**Brief:** Give the data below as a numbered list with one item per line, leaving out blank lines. Omit the pictures from your answer.

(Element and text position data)
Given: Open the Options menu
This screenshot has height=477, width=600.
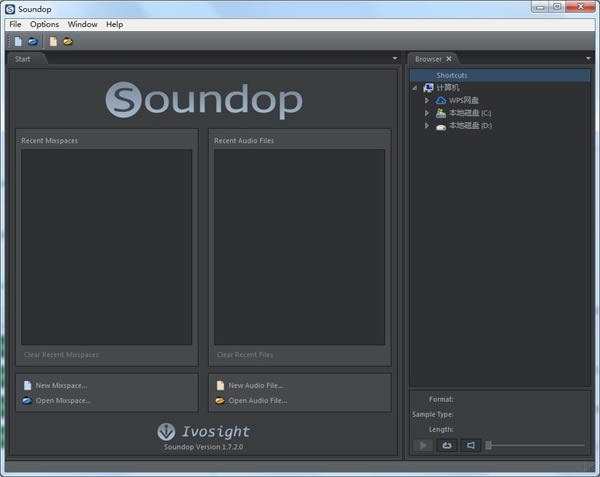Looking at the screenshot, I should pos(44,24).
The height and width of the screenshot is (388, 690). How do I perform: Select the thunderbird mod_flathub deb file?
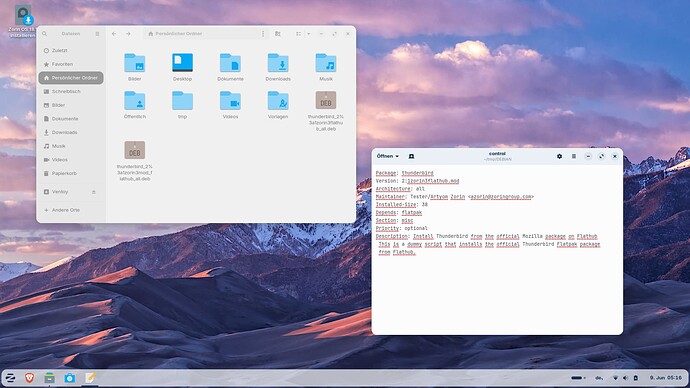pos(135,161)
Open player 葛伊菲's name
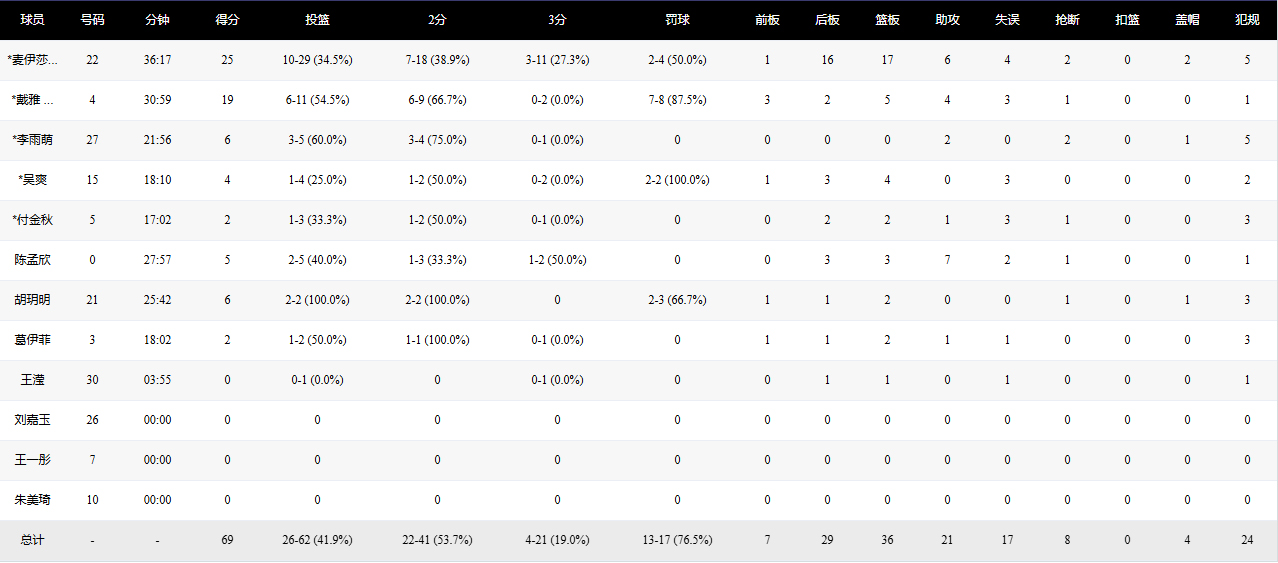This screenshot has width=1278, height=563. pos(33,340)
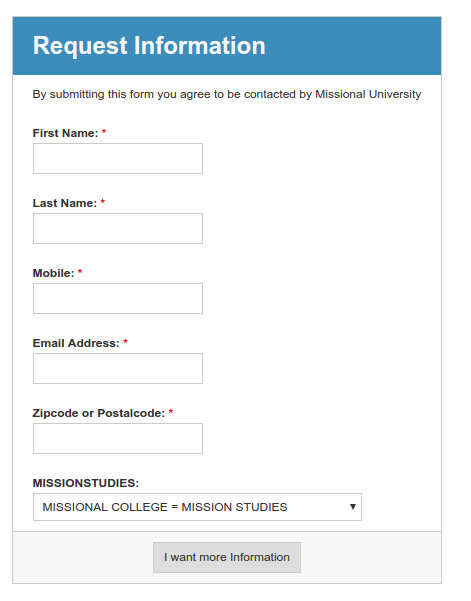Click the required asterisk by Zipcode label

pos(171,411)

**Response below:**
1. Given: Open the Options menu
2. This screenshot has height=477, width=600.
3. Looking at the screenshot, I should pos(44,24).
4. The height and width of the screenshot is (388, 690). How do I perform: Select the thunderbird mod_flathub deb file?
5. pos(135,161)
6. Open player 葛伊菲's name
7. This screenshot has width=1278, height=563. pos(33,340)
8. Click the required asterisk by Zipcode label
9. pos(171,411)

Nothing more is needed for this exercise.